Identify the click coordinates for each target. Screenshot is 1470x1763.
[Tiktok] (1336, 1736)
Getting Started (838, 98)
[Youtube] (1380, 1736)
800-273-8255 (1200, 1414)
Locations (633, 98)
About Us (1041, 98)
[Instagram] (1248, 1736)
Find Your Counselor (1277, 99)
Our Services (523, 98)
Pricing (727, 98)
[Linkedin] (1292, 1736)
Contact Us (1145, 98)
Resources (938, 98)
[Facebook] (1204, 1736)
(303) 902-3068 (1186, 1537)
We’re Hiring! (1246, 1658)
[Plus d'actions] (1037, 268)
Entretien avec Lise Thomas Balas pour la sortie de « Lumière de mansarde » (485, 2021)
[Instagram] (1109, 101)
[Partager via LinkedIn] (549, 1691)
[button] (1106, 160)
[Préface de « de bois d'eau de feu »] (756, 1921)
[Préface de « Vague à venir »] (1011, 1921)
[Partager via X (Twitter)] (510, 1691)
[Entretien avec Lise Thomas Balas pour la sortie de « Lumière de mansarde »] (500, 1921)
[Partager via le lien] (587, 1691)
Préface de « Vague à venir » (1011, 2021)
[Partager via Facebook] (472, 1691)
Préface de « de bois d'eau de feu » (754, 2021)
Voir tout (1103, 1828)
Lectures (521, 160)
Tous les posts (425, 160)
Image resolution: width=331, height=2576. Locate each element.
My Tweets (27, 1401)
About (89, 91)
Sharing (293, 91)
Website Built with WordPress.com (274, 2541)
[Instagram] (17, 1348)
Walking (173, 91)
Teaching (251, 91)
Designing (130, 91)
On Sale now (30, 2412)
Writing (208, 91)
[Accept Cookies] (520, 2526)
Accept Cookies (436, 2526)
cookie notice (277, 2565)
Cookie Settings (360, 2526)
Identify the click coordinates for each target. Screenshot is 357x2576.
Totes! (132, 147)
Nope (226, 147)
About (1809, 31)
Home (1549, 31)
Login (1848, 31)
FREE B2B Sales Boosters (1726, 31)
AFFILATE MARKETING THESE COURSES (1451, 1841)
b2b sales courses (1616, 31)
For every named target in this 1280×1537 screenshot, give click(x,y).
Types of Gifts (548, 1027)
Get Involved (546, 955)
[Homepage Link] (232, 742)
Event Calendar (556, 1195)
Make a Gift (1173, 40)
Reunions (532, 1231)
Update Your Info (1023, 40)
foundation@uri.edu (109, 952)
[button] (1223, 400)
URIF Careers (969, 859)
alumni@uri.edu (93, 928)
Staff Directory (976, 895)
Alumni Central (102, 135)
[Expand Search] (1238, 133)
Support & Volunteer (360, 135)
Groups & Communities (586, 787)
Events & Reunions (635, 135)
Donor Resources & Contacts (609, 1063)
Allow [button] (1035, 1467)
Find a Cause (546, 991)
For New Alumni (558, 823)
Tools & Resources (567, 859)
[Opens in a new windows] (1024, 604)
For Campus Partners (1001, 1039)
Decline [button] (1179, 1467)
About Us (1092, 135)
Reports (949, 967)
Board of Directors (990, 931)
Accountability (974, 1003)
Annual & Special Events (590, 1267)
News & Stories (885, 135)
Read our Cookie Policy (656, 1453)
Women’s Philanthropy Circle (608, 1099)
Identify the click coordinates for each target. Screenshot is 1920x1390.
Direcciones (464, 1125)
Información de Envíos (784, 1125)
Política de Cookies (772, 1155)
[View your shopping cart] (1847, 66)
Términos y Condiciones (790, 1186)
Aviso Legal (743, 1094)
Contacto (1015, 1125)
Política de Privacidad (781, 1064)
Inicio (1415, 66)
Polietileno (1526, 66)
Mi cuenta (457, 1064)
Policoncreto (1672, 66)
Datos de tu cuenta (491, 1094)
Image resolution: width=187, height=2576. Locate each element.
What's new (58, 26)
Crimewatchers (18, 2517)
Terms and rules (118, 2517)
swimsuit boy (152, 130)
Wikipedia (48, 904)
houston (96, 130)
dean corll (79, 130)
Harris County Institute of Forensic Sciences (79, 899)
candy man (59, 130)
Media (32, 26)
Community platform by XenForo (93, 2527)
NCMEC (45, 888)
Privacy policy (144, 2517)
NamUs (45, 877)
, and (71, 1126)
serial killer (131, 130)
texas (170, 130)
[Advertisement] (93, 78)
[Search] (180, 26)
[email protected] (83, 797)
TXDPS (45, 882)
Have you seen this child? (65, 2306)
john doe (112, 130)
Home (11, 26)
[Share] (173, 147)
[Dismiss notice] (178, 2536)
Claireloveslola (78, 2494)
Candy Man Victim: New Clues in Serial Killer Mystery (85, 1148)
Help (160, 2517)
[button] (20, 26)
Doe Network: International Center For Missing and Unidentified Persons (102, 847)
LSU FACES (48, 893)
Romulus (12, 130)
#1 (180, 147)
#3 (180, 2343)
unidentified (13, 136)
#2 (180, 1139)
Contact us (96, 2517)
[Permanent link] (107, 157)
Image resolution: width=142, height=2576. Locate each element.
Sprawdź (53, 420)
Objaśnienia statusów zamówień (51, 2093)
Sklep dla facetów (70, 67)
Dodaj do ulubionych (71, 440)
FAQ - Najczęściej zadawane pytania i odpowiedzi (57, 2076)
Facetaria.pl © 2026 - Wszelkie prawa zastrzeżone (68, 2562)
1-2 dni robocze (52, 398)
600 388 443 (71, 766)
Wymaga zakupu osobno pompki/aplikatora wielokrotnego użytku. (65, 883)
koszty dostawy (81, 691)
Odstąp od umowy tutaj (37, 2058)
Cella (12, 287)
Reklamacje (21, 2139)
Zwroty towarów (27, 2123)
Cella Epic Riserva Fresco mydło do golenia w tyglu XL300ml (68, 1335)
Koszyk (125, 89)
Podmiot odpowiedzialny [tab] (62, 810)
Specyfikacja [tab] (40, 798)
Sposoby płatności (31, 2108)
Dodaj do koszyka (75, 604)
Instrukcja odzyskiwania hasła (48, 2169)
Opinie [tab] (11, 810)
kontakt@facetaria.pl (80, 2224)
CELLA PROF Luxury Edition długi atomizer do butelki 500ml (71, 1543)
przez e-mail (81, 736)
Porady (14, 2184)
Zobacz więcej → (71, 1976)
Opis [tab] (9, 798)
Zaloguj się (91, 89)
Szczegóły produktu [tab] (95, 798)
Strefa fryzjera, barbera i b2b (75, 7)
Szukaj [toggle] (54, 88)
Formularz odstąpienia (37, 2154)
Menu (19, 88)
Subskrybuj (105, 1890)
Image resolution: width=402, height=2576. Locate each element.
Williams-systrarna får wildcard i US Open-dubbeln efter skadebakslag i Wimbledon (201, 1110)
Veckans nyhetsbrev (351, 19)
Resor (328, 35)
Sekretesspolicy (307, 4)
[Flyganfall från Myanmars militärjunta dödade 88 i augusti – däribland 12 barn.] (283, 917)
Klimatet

• • • •

> Brief: Above are the records; repeat exactly the lines from the one holding "Política de Cookies (772, 1155)" down to the one holding "Datos de tu cuenta (491, 1094)", end lines included.

> Exercise answer:
Política de Cookies (772, 1155)
[View your shopping cart] (1847, 66)
Términos y Condiciones (790, 1186)
Aviso Legal (743, 1094)
Contacto (1015, 1125)
Política de Privacidad (781, 1064)
Inicio (1415, 66)
Polietileno (1526, 66)
Mi cuenta (457, 1064)
Policoncreto (1672, 66)
Datos de tu cuenta (491, 1094)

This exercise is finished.